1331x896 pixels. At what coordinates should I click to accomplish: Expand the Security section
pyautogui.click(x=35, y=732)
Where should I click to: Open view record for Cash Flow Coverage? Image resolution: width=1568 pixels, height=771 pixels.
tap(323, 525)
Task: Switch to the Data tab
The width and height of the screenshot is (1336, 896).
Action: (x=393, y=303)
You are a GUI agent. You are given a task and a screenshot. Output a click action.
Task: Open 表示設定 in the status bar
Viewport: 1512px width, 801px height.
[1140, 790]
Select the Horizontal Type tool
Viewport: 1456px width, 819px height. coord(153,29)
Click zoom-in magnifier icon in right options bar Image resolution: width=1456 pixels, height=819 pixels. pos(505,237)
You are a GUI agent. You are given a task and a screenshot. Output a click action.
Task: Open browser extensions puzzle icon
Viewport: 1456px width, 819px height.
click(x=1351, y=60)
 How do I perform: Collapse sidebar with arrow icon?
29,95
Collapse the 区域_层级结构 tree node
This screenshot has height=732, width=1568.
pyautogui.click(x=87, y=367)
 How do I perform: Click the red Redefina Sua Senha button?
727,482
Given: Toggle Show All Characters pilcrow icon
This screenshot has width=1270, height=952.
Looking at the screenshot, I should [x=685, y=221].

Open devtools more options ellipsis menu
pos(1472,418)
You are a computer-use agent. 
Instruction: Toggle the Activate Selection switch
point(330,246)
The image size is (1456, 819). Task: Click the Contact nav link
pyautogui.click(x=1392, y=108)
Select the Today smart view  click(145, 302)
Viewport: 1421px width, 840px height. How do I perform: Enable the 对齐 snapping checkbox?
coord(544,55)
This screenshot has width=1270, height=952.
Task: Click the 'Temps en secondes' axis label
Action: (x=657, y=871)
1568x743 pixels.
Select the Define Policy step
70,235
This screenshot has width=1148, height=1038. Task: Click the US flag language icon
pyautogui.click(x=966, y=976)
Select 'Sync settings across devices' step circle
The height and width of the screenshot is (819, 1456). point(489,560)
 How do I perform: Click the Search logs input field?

__________

_What you should do:_
Each line of the data must be copied exactly as it appears.

_Task output:_
1331x896 pixels. At what coordinates should I click to accomplish: Expand the Security section
pyautogui.click(x=35, y=732)
Where should I click to: Open view record for Cash Flow Coverage? Image resolution: width=1568 pixels, height=771 pixels.
tap(323, 525)
Task: Switch to the Data tab
The width and height of the screenshot is (1336, 896).
Action: (x=393, y=303)
You are a GUI agent. You are given a task and a screenshot. Output a click action.
Task: Open 表示設定 in the status bar
Viewport: 1512px width, 801px height.
[1140, 790]
Select the Horizontal Type tool
Viewport: 1456px width, 819px height. coord(153,29)
Click zoom-in magnifier icon in right options bar Image resolution: width=1456 pixels, height=819 pixels. pos(505,237)
You are a GUI agent. You are given a task and a screenshot. Output a click action.
Task: Open browser extensions puzzle icon
Viewport: 1456px width, 819px height.
click(x=1351, y=60)
 How do I perform: Collapse sidebar with arrow icon?
29,95
Collapse the 区域_层级结构 tree node
This screenshot has height=732, width=1568.
pyautogui.click(x=87, y=367)
 How do I perform: Click the red Redefina Sua Senha button?
727,482
Given: Toggle Show All Characters pilcrow icon
This screenshot has width=1270, height=952.
Looking at the screenshot, I should [x=685, y=221].

Open devtools more options ellipsis menu
pos(1472,418)
You are a computer-use agent. 
Instruction: Toggle the Activate Selection switch
point(330,246)
The image size is (1456, 819). Task: Click the Contact nav link
pyautogui.click(x=1392, y=108)
Select the Today smart view  click(145, 302)
Viewport: 1421px width, 840px height. How do I perform: Enable the 对齐 snapping checkbox?
coord(544,55)
This screenshot has width=1270, height=952.
Task: Click the 'Temps en secondes' axis label
Action: (x=657, y=871)
1568x743 pixels.
Select the Define Policy step
70,235
This screenshot has width=1148, height=1038. Task: Click the US flag language icon
pyautogui.click(x=966, y=976)
Select 'Sync settings across devices' step circle
The height and width of the screenshot is (819, 1456). point(489,560)
 How do I perform: Click the Search logs input field?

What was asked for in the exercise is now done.